Ribo-Seq reads were stripped of adaptor sequences using cutdapt, and contaminants such as transfer RNAs (tRNAs) and rRNA were removed by alignment to a contaminants index via Bowtie v 2.3.5, consisting of nucleotide sequences from known human rRNA and tRNA sequences drawn from the GENCODE annotation v2487. Unaligned reads from this analysis were then aligned to human genome version hg19 with the STAR v 2.6.1a_08-2788 splice-aware alignment tool allowing for up to 1 mismatch. The star genome index was built using GENCODE v24 (lift 37). Reads with up to 20 multi-mapping positions were included, with multi-mapping reads beings separately treated in subsequent periodicity analysis. The RIboseQC pipeline v1.089 was used to deduce P-site positions from the Ribo-Seq reads, and the P-site data were then used as input into the ORFquant pipeline v0.990 in combination with custom R scripts86 for ORF calling. The ORFquant pipeline searches for the periodic ribosomal footprint pattern characteristic of translated ORFs using a supplied database of transcripts, yielding a set of ORFs corresponding to known coding regions, as well as ORFs originating from UTRs, non-coding RNAs, intron retentions, and read-through events. The 0D5P samples had a median of 2.8 million reads mapped to coding sequences per sample, which constituted a median of 81% of the total reads (Supplementary Table 2). Since the false-positive rate of periodicity based ORF calling is thought to be tolerant of non-periodic sources of noise such as genomic contamination, we included all samples for 0D5P. ORFs were called in both individual libraries and in the pooled set of all libraries for 0D5P, and ORFs that were fully contained within ORFs detected in another library were merged. ORFs were tested for periodicity, by a multitaper test86, and those with a p-value below 0.05 were retained for analyses.

Polypeptide sequences in fasta format were generated from the coordinates of these ORFs and used for both validation of the peptides found using the RNA-Seq-based database and as a de novo-assembled database for the subsequent round of peptide detection. Peptides were considered validated by Ribo-Seq if they matched anywhere within the translated ORF sequences.

Ribo-Seq profile plots were plotted with P-site numbers per-base on a log2 (n + 1) scale.

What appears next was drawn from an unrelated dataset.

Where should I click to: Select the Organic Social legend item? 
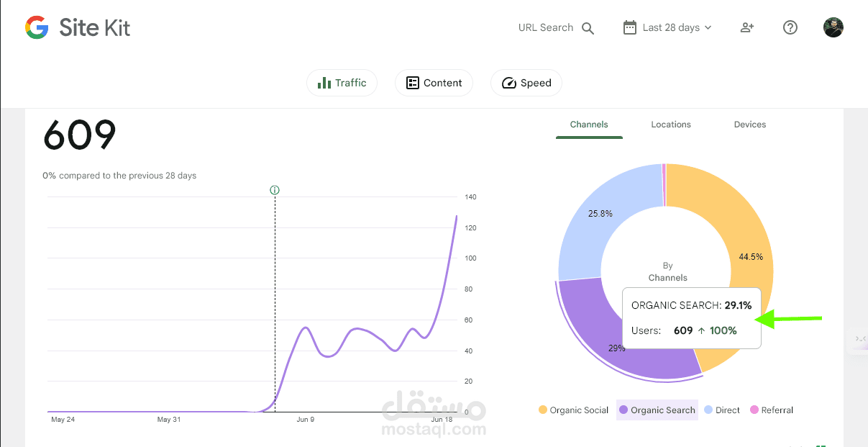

The 10x genomics pipeline and gene expression analyses

For single-cell library preparation on the 10x Genomics platform, the Chromium Single-Cell 3′ Library and SingleCell 3ʹ Reagent v3 were utilized, together with the 10x Chromium single-cell controller instrument in accordance with the official CG000183 RevA user guide. A total of 1692 0D5P cells were captured for single-cell transcriptomics. The resulting cDNA libraries were sequenced on NextSeq v 2.5 (with Illumina protocol #15048776). Cell Ranger v.3.0.1 software (10x Genomics, was used to process data generated using the 10x Chromium platform, with a restriction of including only 1400 cells to avoid cells or debris with low unique molecular identifier (UMI) counts. This approach led to the detection of 19,178 genes with a mean of 125,937 mapped reads. Genes present in at least five cells and cells with at least 200 genes but no >50% of mito genes were retained for analysis, resulting in a reduced matrix of 15,710 genes over 1365 cells.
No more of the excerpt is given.